I didn't grow up wanting to be a scientist. First I wanted to be  a trapeze artist then a poet then a road construction worker and finally, a high school math teacher. I graduated from Vassar college with a degree in theoretical mathematics, New York State credentials to teach middle and high school mathematics, and a resume full of summer programs and curriculum development. But when I graduated, I realized I wasn't ready to enter the classroom - there was so much more I wanted to learn. And so, upon graduation, I entered a Master's program in Astronomy at San Diego State University (SDSU). Here I was able to bring my passion for teaching to the labs I taught, developing lessons and lectures and eventually supporting the program as the lead TA.
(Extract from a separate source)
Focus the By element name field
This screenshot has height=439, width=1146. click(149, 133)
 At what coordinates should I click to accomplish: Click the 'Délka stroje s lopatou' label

And while I entered the program intending to return to my teaching career when I finished, along the way I fell in love with astronomical research. When I graduated in 2009, I accepted a position as a research and instrument analyst at the Space Telescope Science Instrument (STScI), enabling scientific research for the Hubble Space Telescope.


Besides a little program to calculate the roots of a quadratic polynomial I wrote on my TI-83 calculator in high school, I didn't program until I started my master's program at (SDSU). There I learned Fortran 77 and IDL. When I started at STScI, I learned Python and was instantly drawn to the flexibility, interoperability, and interactive plotting. 

At STScI I was constantly taking over projects from other people and handing off projects. In these exchanges I came to recognize the importance of preserving the history of a project, the automation and documentation of tasks, and the importance of being able to reproduce previous results.

Half way through my time at STScI I took a Software Carpentry course. This fundamentally changed the way I worked because it gave me the tools to begin to implement what I thought was missing from my work flow. I learned about functions, breaking my code into pieces for reusability. I learned about version control to track the history of my project and make it easy to collaborate and share. 

Astronomy, Computing, & Education

I quickly became a Software Carpentry instructor, going through the first ever instructor training. What I  learned when I took Software Carpentry made me a better astronomer and I wanted to share this with my fellow scientists. As an early member of the Software Carpentry community, I helped develop early lessons in Python and Git/GitHub, I curated some lessons as they were communally developed and I taught scientists about the things that I think are important in the community: reproducibility, automation, reusability. 

As I was starting my PhD at UC Davis, I because the maintainer of the Python lesson and contributed to the formation of the Software Carpentry Foundation. I also taught the first Software Carpentry at the AAS winter meeting. In my second year, I founded a code review group at UC Davis as a forum to discuss our code and share our knowledge. I shared my experience in forming this group with the community as the key note speaker at the Python in Astronomy conference in 2017.

I now run code review weekly and the Software Carpentry at the AAS annually. I am also the PI of a project to create a Data Carpentry astronomy lesson. In this work I have found the intersection of the different paths I have taken as an educator, a data analyst, and an astrophysicist.